Element lookup records:
=====

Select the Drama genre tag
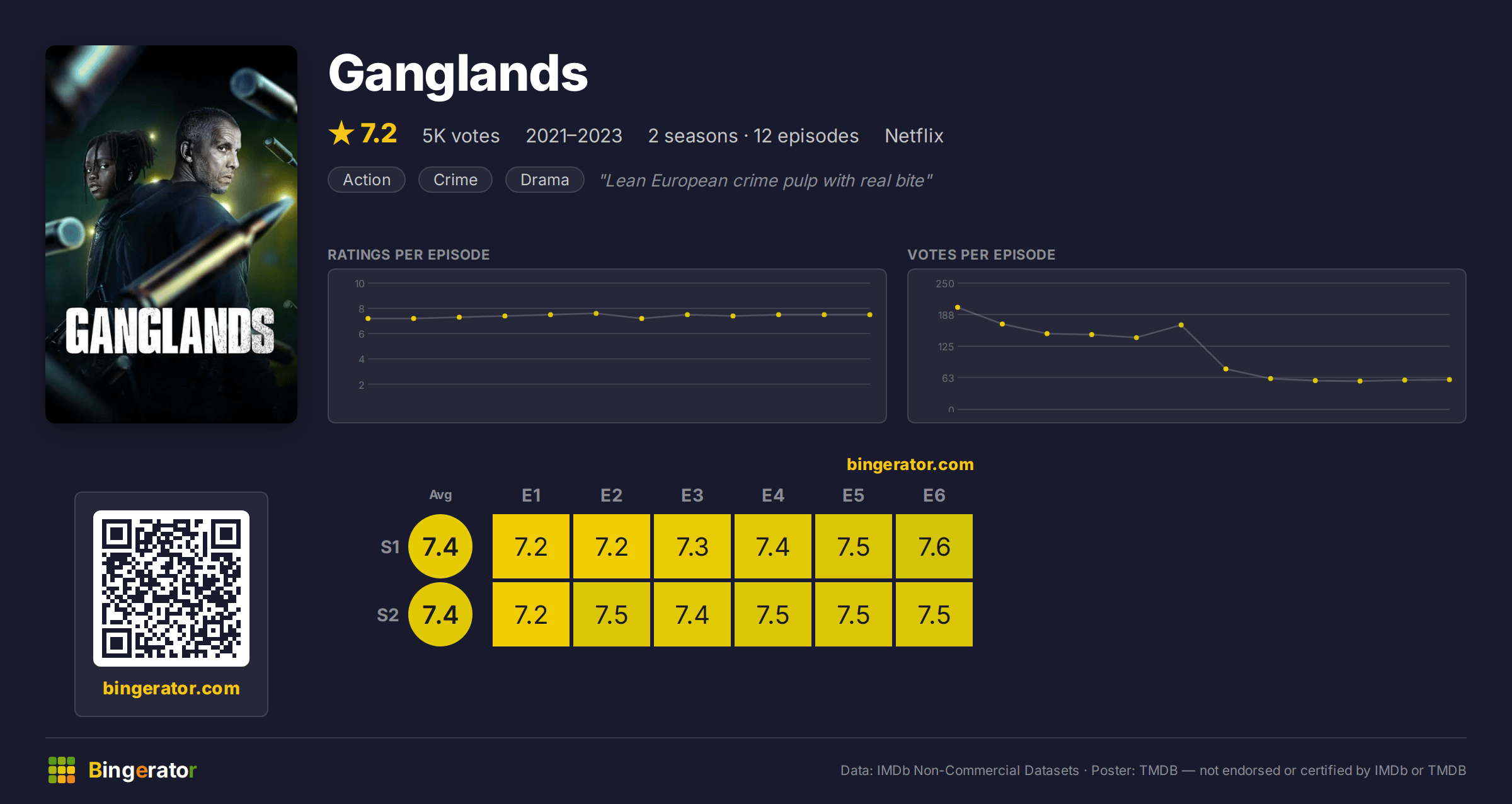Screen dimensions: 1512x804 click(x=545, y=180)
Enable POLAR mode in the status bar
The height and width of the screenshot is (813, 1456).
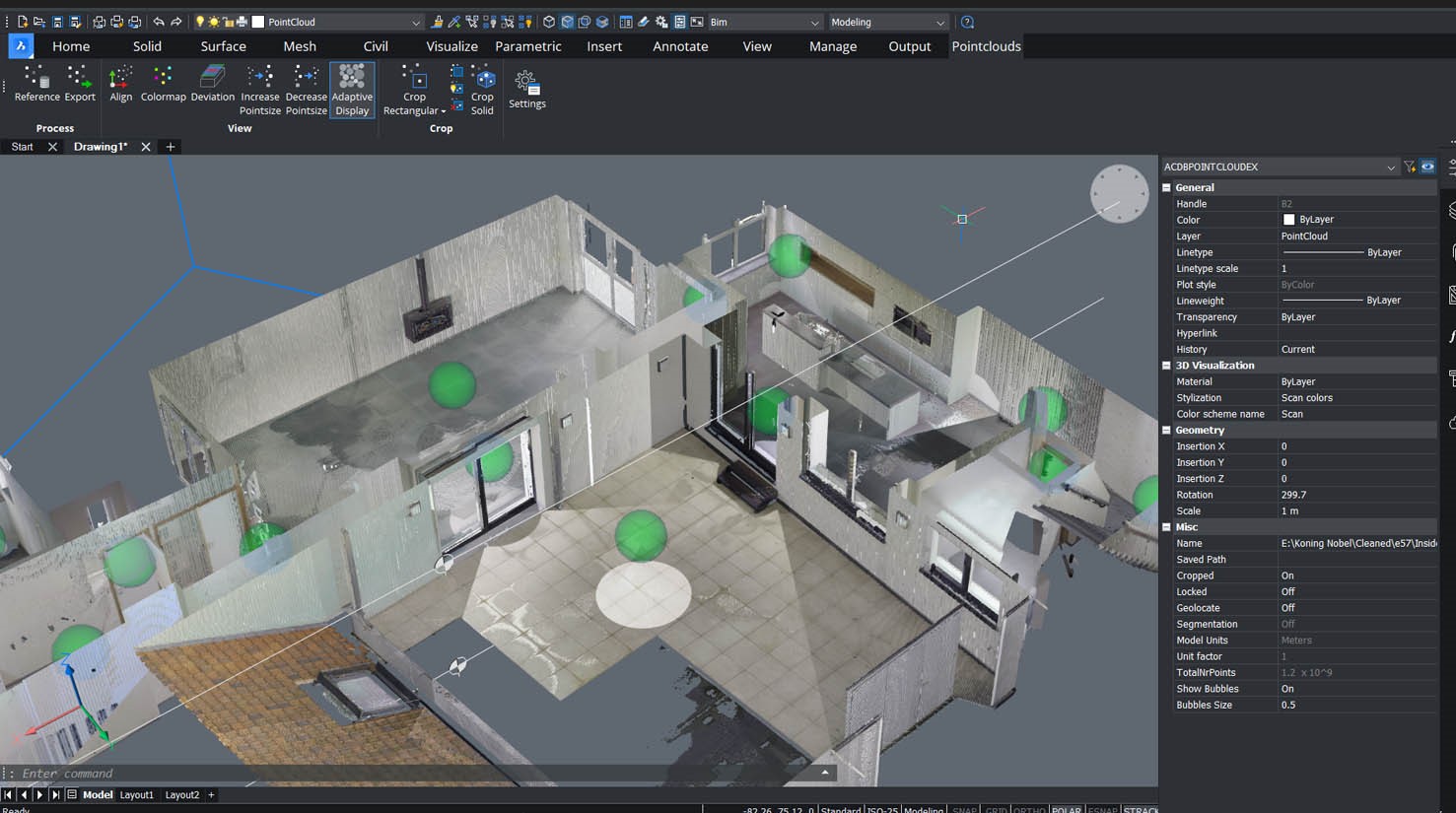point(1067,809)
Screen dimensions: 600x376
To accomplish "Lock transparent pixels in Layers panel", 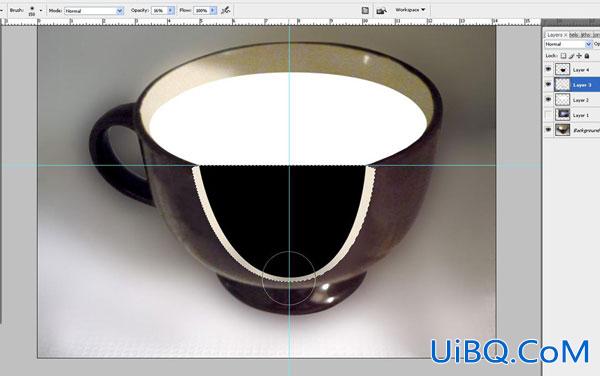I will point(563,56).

=====

Exercise requirements: Write out the lines from the start of the items through the line containing "point(1067,809)", inclusive, and leave the pictures out of your answer.

Problem solution:
Select the Drama genre tag
Screen dimensions: 1512x804 click(x=545, y=180)
Enable POLAR mode in the status bar
The height and width of the screenshot is (813, 1456).
point(1067,809)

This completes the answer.